TensorRTでINT8を試す - TadaoYamaokaの開発日記

Turing世代以降のTensorCoreは、INT8に対応している。
GeForce 2080TiでもINT8が利用できるため、試してみた。

なお、V100のTensorCoreは、INT8には対応していないため、dlshogiでは、INT8対応は行っていなかったが、AWSのG4インスタンスでは、NVIDIA T4 Tensor Core GPUが利用できるため、INT8に対応することにした。

dlshogiのINT8対応は別記事で記載予定だが、この記事では、INT8のサンプルコードの動かし方について記述する。

サンプルコード

TensorRTをダウンロードして、圧縮ファイルを解凍したsampleディレクトリにあるsampleINT8に、INT8のサンプルが含まれる。

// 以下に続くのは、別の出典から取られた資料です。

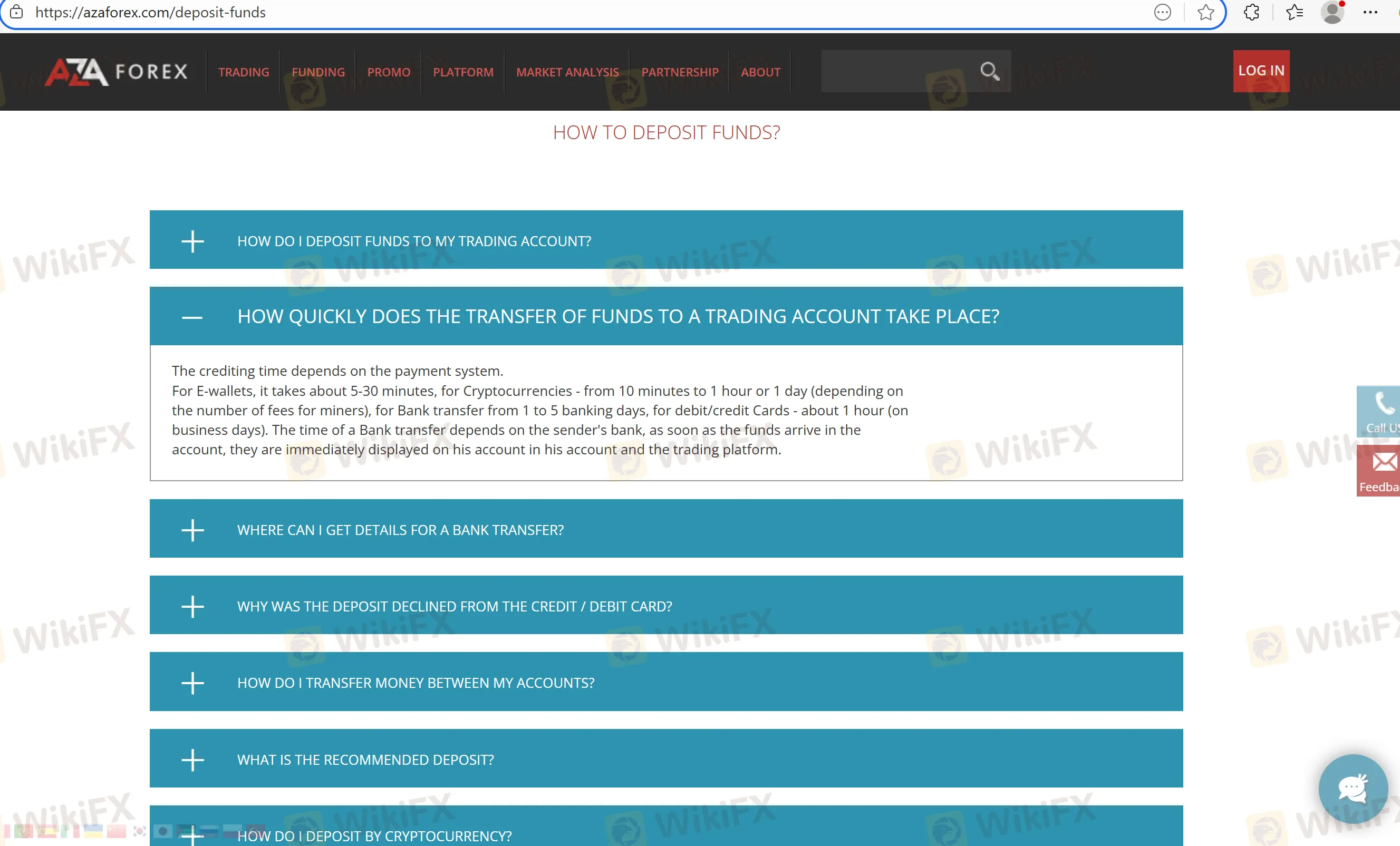This screenshot has height=846, width=1400.
Task: Open the Funding menu
Action: point(318,72)
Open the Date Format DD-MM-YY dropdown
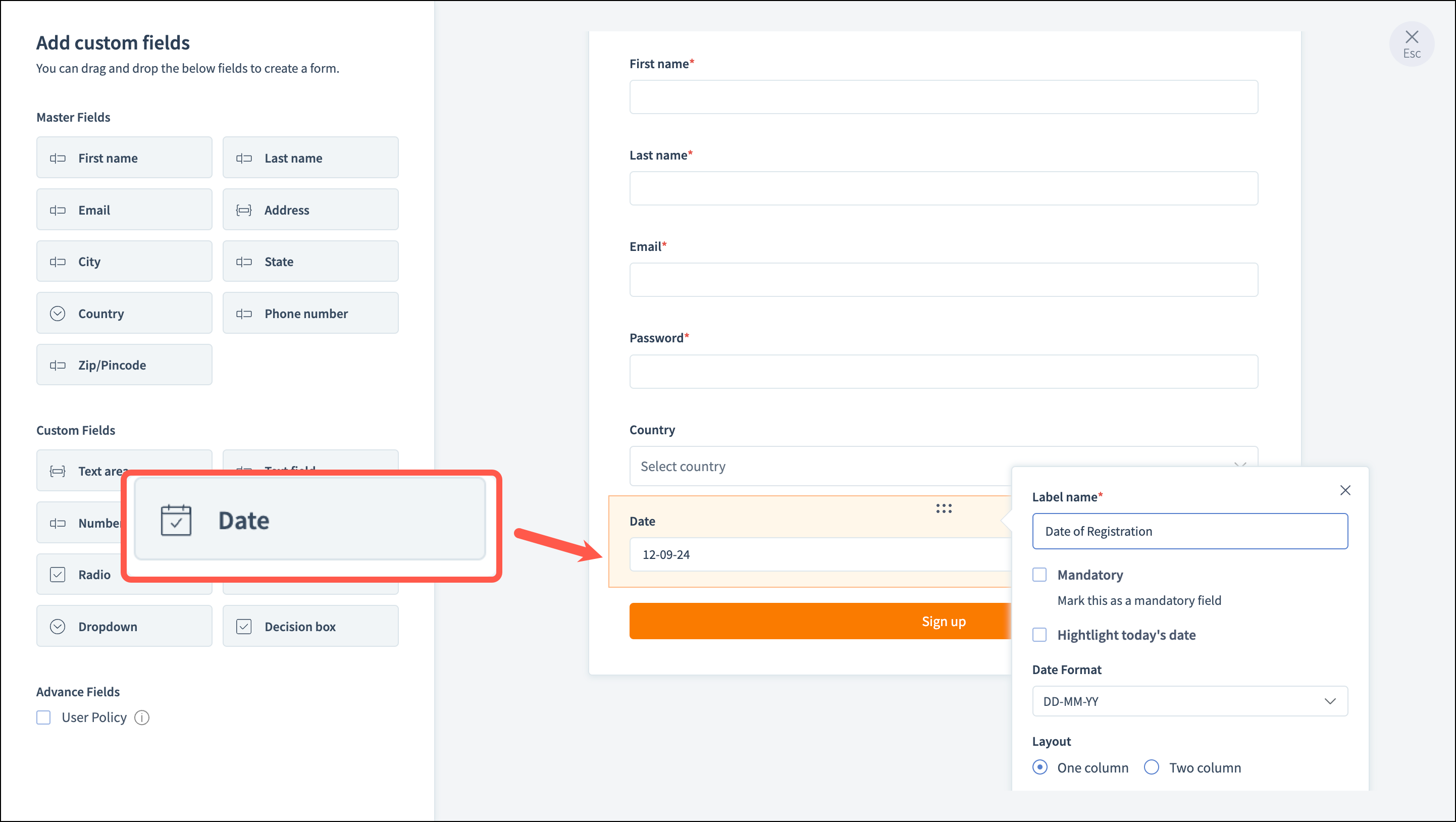This screenshot has width=1456, height=822. (1190, 701)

GitHubにも同様のコードがあるが、Windowsで試す場合は、ダウンロードしたzipに含まれるサンプルだとあらかじめWindowsのプロジェクトファイルになっているので試しやすい。

サンプルコードの説明は、README.mdにある。
GitHubで参照した方が見やすい。

キャリブレーションについて

INT8では、量子化を行うため、各層のダイナミックレンジの設定が必要になる。
ダイナミックレンジは、各層に個別に設定することもできるが、データを使用して計測（キャリブレーション）することもできる。
sampleINT8は、キャリブレーションを行うサンプルになっている。

キャリブレーションについては、以下のドキュメントに記載がある。
Developer Guide :: NVIDIA Deep Learning TensorRT Documentation

MNISTモデルダウンロード

このサンプルコードを動かすには、MNISTのデータセットと、CaffeでトレーニングしたMNISTのモデルが必要になる。

データセットのダウンロード

README.mdにある通り、get_mnist.shを使用して、MNISTデータセットをダウンロードする。
bashとwgetが必要なため、Windowsの場合は、MSYS2やWSLを使う。
データセットは、「data\mnist」に配置する。

Caffeのトレーニング済みモデル

Caffeをインストールして、トレーニングを動かすのは大変なので、検索して見つかった以下のレポジトリからトレーニング済みモデルをダウンロードした。
https://github.com/t-kuha/nn_models/find/master

必要なのは、

caffe/mnist_lenet/lenet.prototxt
caffe/mnist_lenet/lenet_iter_10000.caffemodel

の2つのファイルである。
ダウンロードして、「data\mnist」に配置する。
それぞれ以下の通り、リネームする。

deploy.prototxt
mnist_lenet.caffemodel

実行結果

ビルドして実行すると、FP32、FP16、INT8でのMNISTの推論時間が以下のように表示される。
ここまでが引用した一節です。